> [SOURCE DOCUMENT]:
A branch of olive then I wreathed around thee,

Plucked from that tree which from Minerva’s rock

First sprung; if it be there it still retains

Its verdure; for the foliage of that olive,

Fresh in immortal beauty, never fades.[306]

This, and the sacred bandelettes, were always the symbols of inviolability.

This final act of maternal affection, characteristic of both the human and the barbaric side of Greek parents, became, in time, a widespread custom. When the child was exposed, there was generally placed alongside of it a small basket or collection of trinkets. The royal daughter of Erechtheus attached to the neck of her son many precious ornaments, including a serpent of massive gold. The shepherd Laymonde found on Daphnis a clasp of gold and a small ivory sword. Among the very poor, hand-made collars, shoulder straps, with various trinkets of little worth, were used to mark the infant.

In all this, dramatists saw but a means to establish the identity of the hero and heroine and an assistance to the dénouement. The ceremony, with its pathos and its strangeness, was, to tragic as well as to comic writers, but a means to end the fifth act. The pity of it all never seems to have occurred to the Greek mind.

> [PROBLEM STATEMENT]:
Reproduce word for word the part of the passage on exposed Greek infants that begins at the words "Plucked from that" and stops after the words "symbols of inviolability.".

> [GIVEN ENTRIES]:
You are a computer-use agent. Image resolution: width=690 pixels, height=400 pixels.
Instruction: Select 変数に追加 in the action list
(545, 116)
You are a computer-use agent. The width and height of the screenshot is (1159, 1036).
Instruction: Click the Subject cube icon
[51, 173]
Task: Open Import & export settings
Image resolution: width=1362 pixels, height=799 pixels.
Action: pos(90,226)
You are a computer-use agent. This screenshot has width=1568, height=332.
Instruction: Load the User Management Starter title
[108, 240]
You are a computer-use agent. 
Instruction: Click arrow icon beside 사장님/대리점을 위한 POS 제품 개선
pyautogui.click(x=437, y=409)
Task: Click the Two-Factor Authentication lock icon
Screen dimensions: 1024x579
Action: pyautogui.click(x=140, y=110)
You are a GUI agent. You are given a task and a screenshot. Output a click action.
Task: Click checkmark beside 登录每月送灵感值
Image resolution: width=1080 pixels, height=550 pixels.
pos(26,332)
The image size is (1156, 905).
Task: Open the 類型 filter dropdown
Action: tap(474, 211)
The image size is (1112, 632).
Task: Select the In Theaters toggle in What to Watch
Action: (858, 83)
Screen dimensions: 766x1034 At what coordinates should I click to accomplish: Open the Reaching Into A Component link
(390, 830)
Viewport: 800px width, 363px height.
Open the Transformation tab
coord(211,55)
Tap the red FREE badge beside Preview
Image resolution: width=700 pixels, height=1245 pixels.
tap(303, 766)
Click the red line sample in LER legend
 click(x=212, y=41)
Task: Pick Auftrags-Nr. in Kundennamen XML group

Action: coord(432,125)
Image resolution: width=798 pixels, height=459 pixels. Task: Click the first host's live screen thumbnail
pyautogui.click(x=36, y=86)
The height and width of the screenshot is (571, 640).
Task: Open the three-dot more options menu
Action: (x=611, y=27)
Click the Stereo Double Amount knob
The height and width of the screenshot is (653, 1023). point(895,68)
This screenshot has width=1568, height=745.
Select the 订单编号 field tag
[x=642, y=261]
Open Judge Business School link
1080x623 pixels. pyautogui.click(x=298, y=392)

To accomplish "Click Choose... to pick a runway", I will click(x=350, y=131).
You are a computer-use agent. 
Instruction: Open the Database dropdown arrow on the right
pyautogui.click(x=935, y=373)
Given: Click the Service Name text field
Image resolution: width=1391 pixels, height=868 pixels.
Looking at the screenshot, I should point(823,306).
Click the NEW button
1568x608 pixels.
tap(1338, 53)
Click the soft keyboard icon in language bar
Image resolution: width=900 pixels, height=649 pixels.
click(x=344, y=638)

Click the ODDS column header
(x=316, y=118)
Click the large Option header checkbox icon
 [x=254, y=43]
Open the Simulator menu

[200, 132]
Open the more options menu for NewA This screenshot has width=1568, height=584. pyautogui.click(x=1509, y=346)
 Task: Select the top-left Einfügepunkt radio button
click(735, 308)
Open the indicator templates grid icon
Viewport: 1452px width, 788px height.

> [COMPLETED EXERCISE]:
Plucked from that tree which from Minerva’s rock

First sprung; if it be there it still retains

Its verdure; for the foliage of that olive,

Fresh in immortal beauty, never fades.[306]

This, and the sacred bandelettes, were always the symbols of inviolability.